Backend Development 17 min read

Rate Limiting Algorithms and Their Java Implementations

Rate limiting protects system stability by capping request rates, and this article explains five Java algorithms—Fixed Window, Sliding Window, Leaky Bucket, Token Bucket, and Guava's RateLimiter—showing their principles, pros and cons, and providing sample implementations and a Spring @Limit annotation for practical enforcement.

Amap Tech

Dec 28, 2023

Rate Limiting Algorithms and Their Java Implementations

Rate limiting is a crucial technique to ensure system resilience by preventing overload caused by sudden traffic spikes. It may discard some user requests, but this is generally acceptable compared to system crashes.

1. Fixed Window Algorithm

Implementation principle: count the number of requests within a fixed time window and reset the counter when the window expires.
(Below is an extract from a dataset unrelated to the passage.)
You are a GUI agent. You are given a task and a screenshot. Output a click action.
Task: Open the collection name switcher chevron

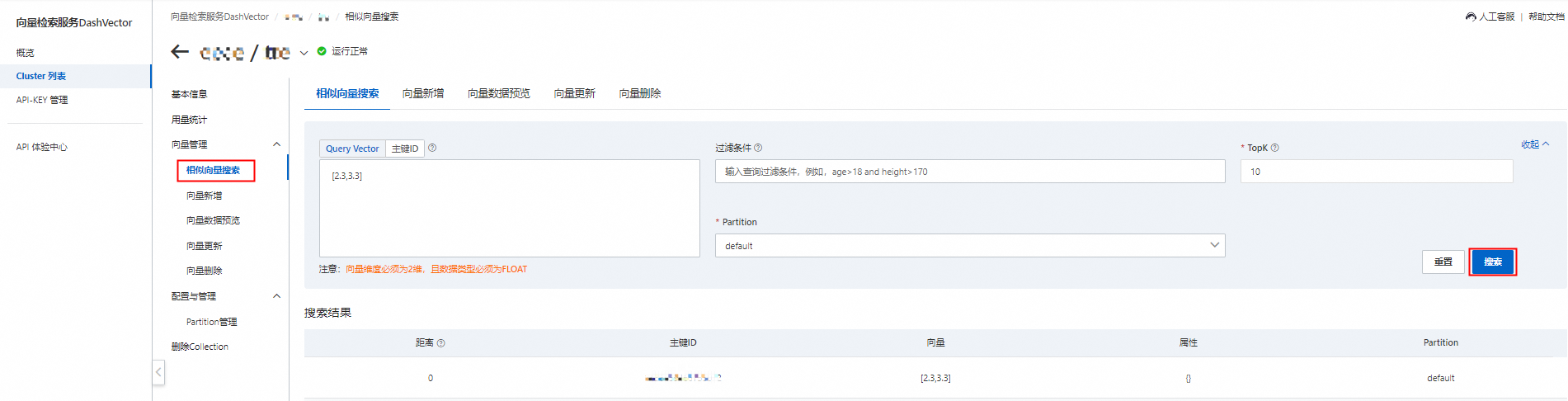pos(304,53)
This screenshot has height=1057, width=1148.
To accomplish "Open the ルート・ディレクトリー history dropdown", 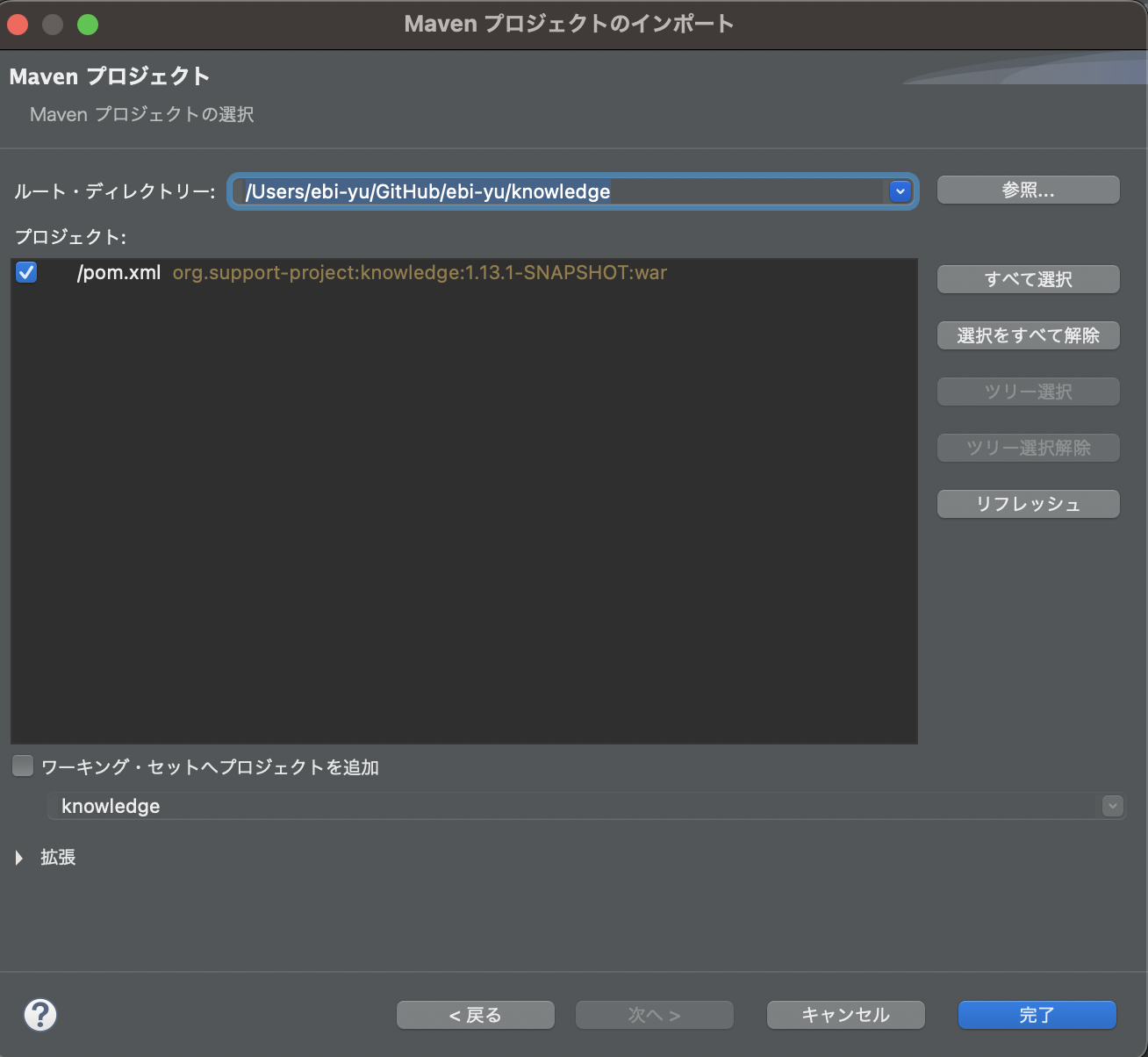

For example, limit 150 requests in a 3‑second window.

public class FixedWindowRateLimiter {
    Logger logger = LoggerFactory.getLogger(FixedWindowRateLimiter.class);
    // time window size in ms
    long windowSize;
    // allowed request count
    int maxRequestCount;
    // current window request count
    AtomicInteger counter = new AtomicInteger(0);
    // window right border
    long windowBorder;
    public FixedWindowRateLimiter(long windowSize, int maxRequestCount) {
        this.windowSize = windowSize;
        this.maxRequestCount = maxRequestCount;
        this.windowBorder = System.currentTimeMillis() + windowSize;
    }
    public synchronized boolean tryAcquire() {
        long currentTime = System.currentTimeMillis();
        if (windowBorder < currentTime) {
            logger.info("window reset");
            do {
                windowBorder += windowSize;
            } while (windowBorder < currentTime);
            counter = new AtomicInteger(0);
        }
        if (counter.intValue() < maxRequestCount) {
            counter.incrementAndGet();
            logger.info("tryAcquire success");
            return true;
        } else {
            logger.info("tryAcquire fail");
            return false;
        }
    }
}

Advantages: simple to implement and easy to understand.

Disadvantages: not smooth (e.g., if three requests are sent in the first millisecond, the rest of the window is blocked) and suffers from window‑boundary effects that can allow a burst of requests at the edge of two windows.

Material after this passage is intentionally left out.